• GOAL A: Collect every line of the records below that contains the word "height".

• DOCUMENT:
★ ★ ★ ★ ★
At Signing Day Sports, we know how impactful sports can be on young peoples’ lives. Student-athletes’ identities are often tied up with his or her sport. While we’ve talked about all of the benefits that sports brings to people at this age, there are potential fallbacks as well.
Just as with anything, too much of one thing isn’t necessarily a good thing.
Becoming too narrowly focused on one thing (i.e., one sport too early, or your sport over your course work) can lead to a lesser quality of life and a lower chance of succeeding at the next level athletically and academically.
Today, on The Wire, the topics discussed will include why being a well-rounded athlete will benefit student-athletes in the short and long term.
This might sound weird, but it’s actually quite common for professional athletes to have played multiple sports growing up. Narrowing in focus on a specific sport to try to make a long-term career out of it often happens later than some may think.
★ ★ ★ ★ ★
• RECORDS:
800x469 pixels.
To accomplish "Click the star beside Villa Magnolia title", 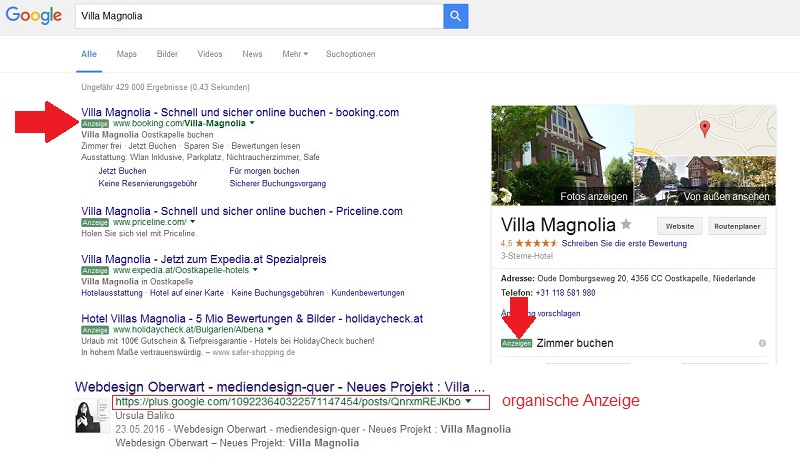I will [x=626, y=224].
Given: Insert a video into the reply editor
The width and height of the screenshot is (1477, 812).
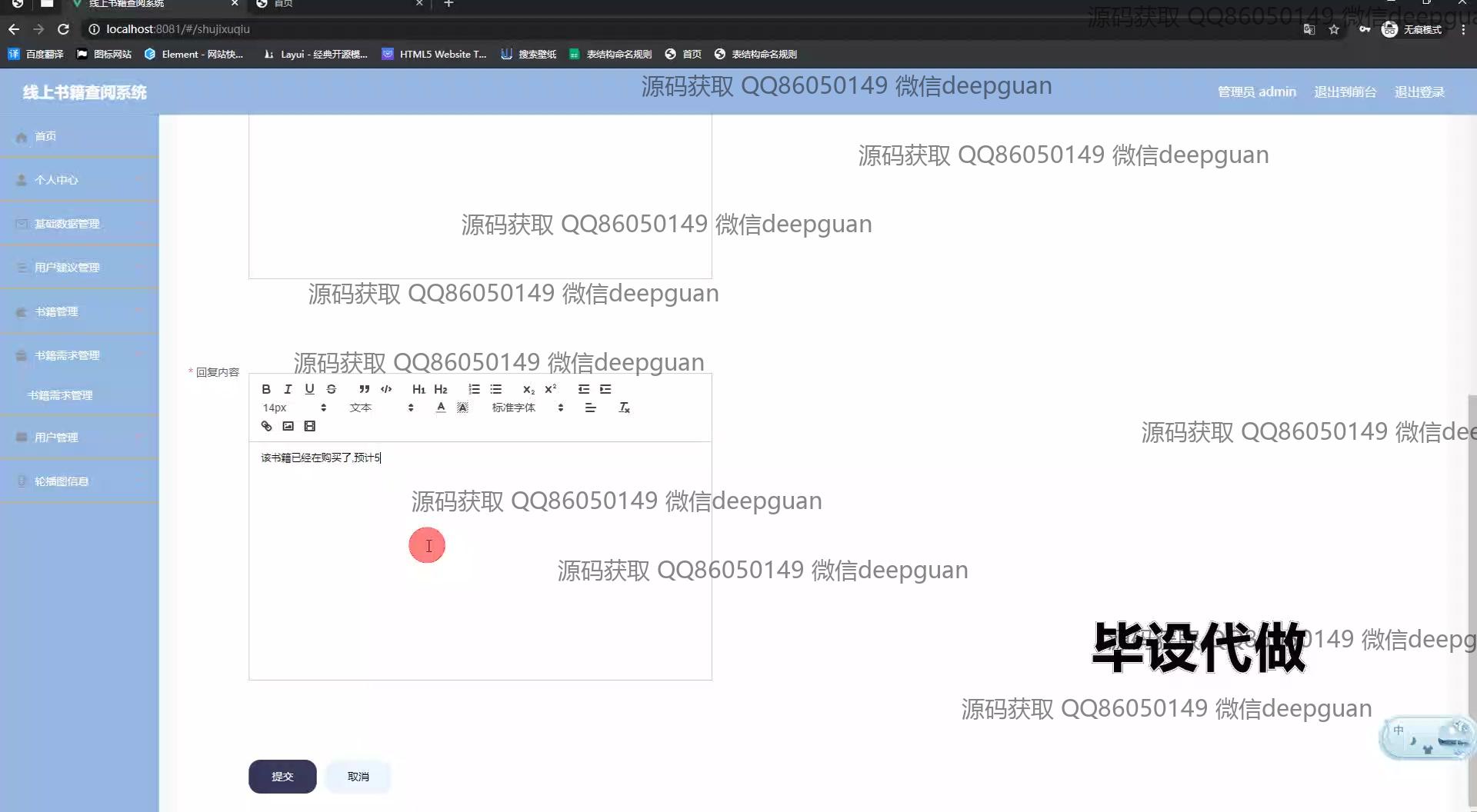Looking at the screenshot, I should coord(309,426).
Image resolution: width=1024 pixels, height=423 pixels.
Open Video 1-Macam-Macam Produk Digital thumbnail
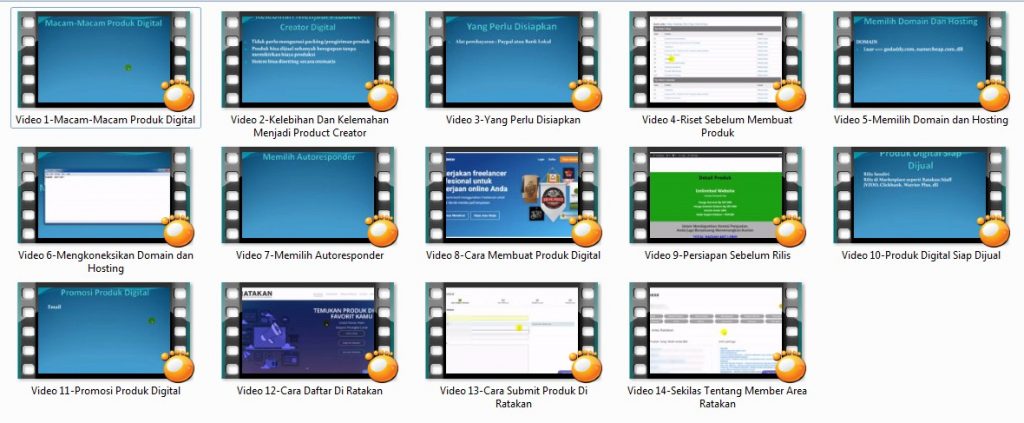[105, 59]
★ ★ ★ ★ ★
• GOAL B: Change "quality of life" to "well-being" in the text about well-rounded student-athletes, and give the passage again starting with "Becoming too narrowly" and going on through "athletically and academically.".

• TASK OUTPUT A:
The width and height of the screenshot is (1477, 812).
Image resolution: width=1024 pixels, height=423 pixels.

• TASK OUTPUT B:
Becoming too narrowly focused on one thing (i.e., one sport too early, or your sport over your course work) can lead to a lesser well-being and a lower chance of succeeding at the next level athletically and academically.